1954: Members of the clergy and of religious orders not under a vow of poverty (elective)

1956: Members of the uniformed services on active duty or on active duty for training

1956: Remainder of professional self-employed except physicians

1965: Self-employed physicians

1967: Fire fighters under state and local government retirement system (under a majority favorable vote) and only if governor of state certifies Social Security protection

1983: Federal employees newly hired after December 31, 1983, including executive, legislative, and judicial branch employees. This includes members of Congress, the President, the Vice President, sitting Federal judges, and most executive-level political appointees of the federal government. Prior to 1984, most Federal government workers and officials were in the Civil Service Retirement System (CSRS), which began 15 years before Social Security existed.

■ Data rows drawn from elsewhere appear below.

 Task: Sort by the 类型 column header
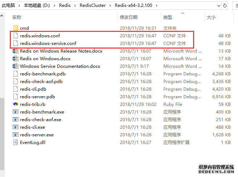168,17

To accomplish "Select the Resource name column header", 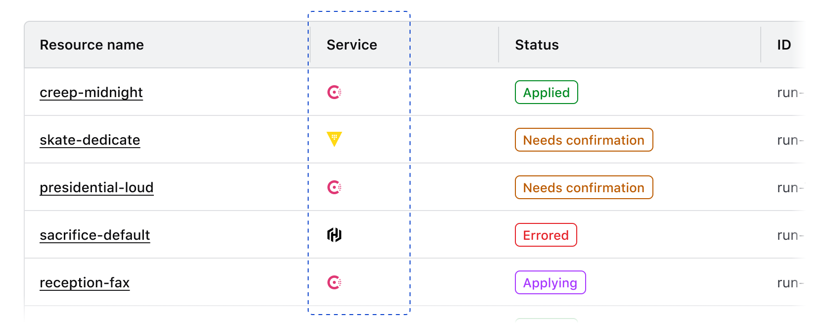I will pyautogui.click(x=92, y=45).
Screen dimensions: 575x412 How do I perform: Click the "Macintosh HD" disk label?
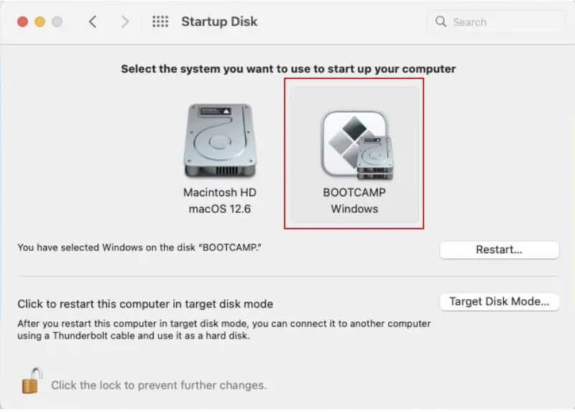tap(219, 193)
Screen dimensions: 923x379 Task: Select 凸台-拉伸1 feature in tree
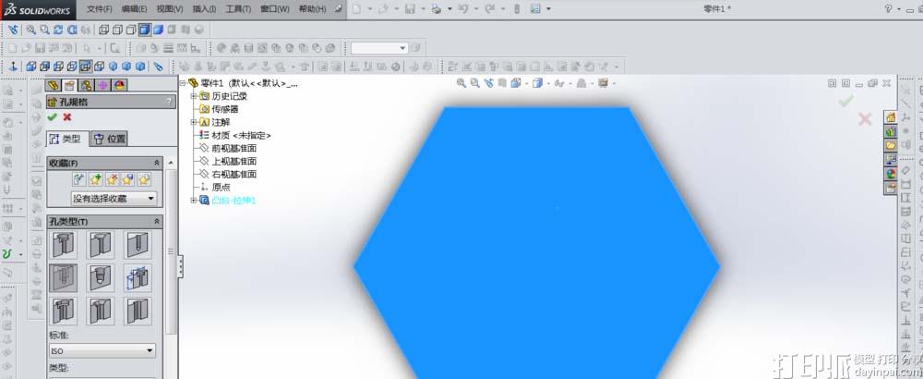click(x=234, y=200)
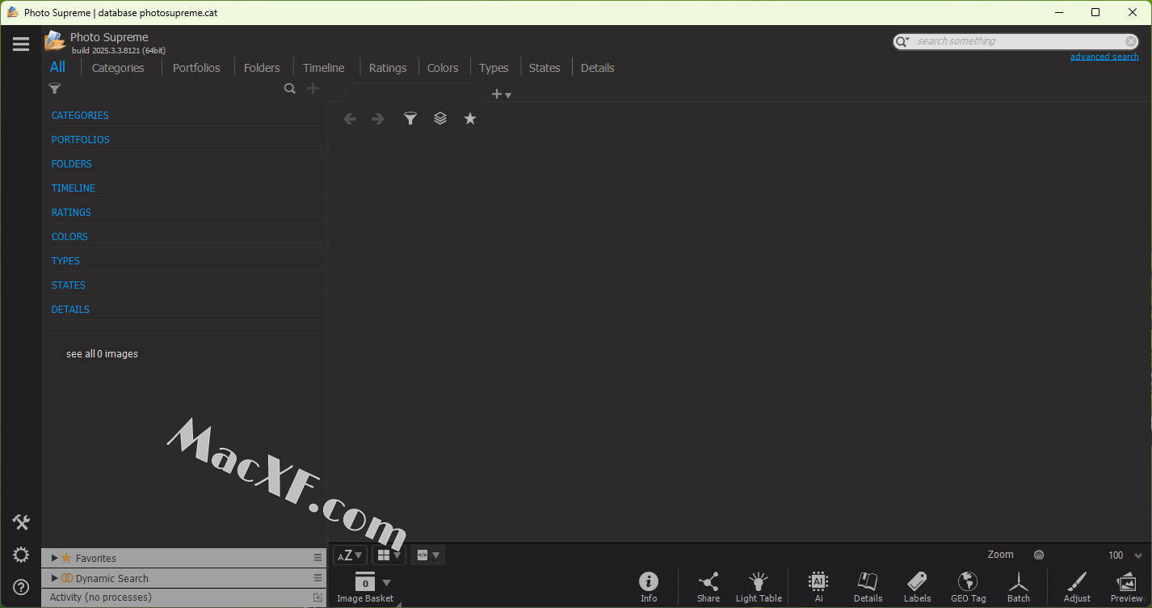Switch to the Portfolios tab

pyautogui.click(x=196, y=68)
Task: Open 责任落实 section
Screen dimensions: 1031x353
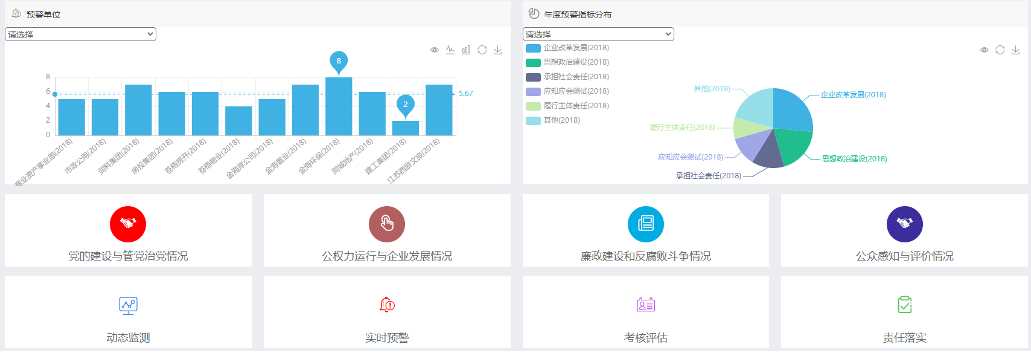Action: pyautogui.click(x=904, y=313)
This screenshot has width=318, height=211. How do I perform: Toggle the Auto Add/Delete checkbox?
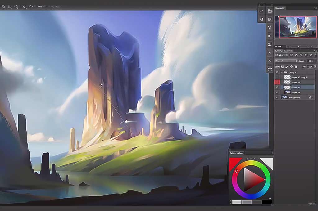(x=30, y=7)
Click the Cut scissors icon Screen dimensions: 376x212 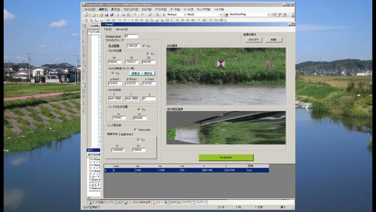coord(118,15)
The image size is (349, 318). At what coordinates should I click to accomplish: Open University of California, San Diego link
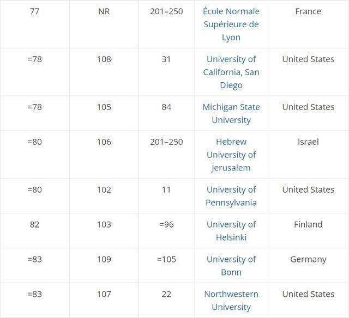[x=231, y=72]
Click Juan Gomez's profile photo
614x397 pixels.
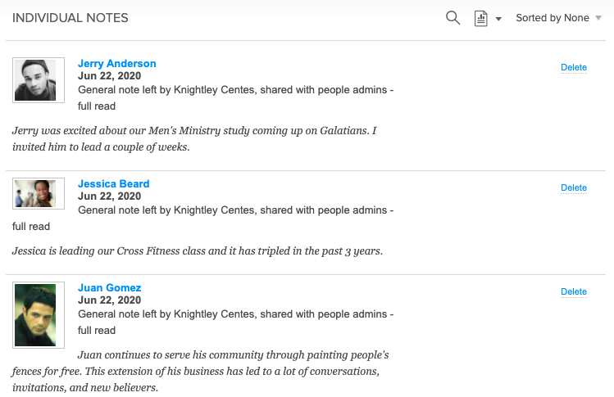point(39,314)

Not shown above, additional employment coverage changes have taken place since 1983. See them here.

Railroad employees comprise one large area of employment not covered by Social Security today. Legislation in 1934, 1935, and 1937 established a railroad retirement system separate from Social Security. The two systems are now closely coordinated with regard to coverage and benefits.

Today, most, but not all, government employees at the Federal, state and local level are covered by Social Security. Cities and school districts are examples of local government.

Some religious groups are not covered by Social Security.

 And yes, as noted above, Congress is covered by Social Security. See Question 5, here.